## Task objective
Output only the lines below that start at the line containing "Viewport: 436px width, 602px height." and end at the line containing "This screenshot has height=453, width=893.", with both ends kept.

## The records
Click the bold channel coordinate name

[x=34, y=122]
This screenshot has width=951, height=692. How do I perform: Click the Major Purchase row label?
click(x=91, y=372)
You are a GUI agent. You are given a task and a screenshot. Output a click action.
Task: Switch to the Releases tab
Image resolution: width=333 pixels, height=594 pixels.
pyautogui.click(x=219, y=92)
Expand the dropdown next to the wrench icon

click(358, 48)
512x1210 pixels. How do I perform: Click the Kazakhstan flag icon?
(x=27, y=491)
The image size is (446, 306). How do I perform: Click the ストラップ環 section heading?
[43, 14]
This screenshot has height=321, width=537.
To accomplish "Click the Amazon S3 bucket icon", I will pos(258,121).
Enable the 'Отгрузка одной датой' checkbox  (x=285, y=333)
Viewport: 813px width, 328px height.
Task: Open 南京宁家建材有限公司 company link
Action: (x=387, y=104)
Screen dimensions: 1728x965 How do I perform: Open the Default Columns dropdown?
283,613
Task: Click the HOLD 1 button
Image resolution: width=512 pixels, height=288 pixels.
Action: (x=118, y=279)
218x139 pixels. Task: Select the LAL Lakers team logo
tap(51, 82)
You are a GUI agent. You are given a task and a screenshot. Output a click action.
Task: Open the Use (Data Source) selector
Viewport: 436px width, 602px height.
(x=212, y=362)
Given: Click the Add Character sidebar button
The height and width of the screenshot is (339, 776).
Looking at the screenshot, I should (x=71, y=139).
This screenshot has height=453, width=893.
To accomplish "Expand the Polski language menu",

## Solution for this exercise
Viewport: 436px width, 602px height.
(x=212, y=362)
Given: Click the Add Character sidebar button
The height and width of the screenshot is (339, 776).
Looking at the screenshot, I should (x=71, y=139).
This screenshot has height=453, width=893.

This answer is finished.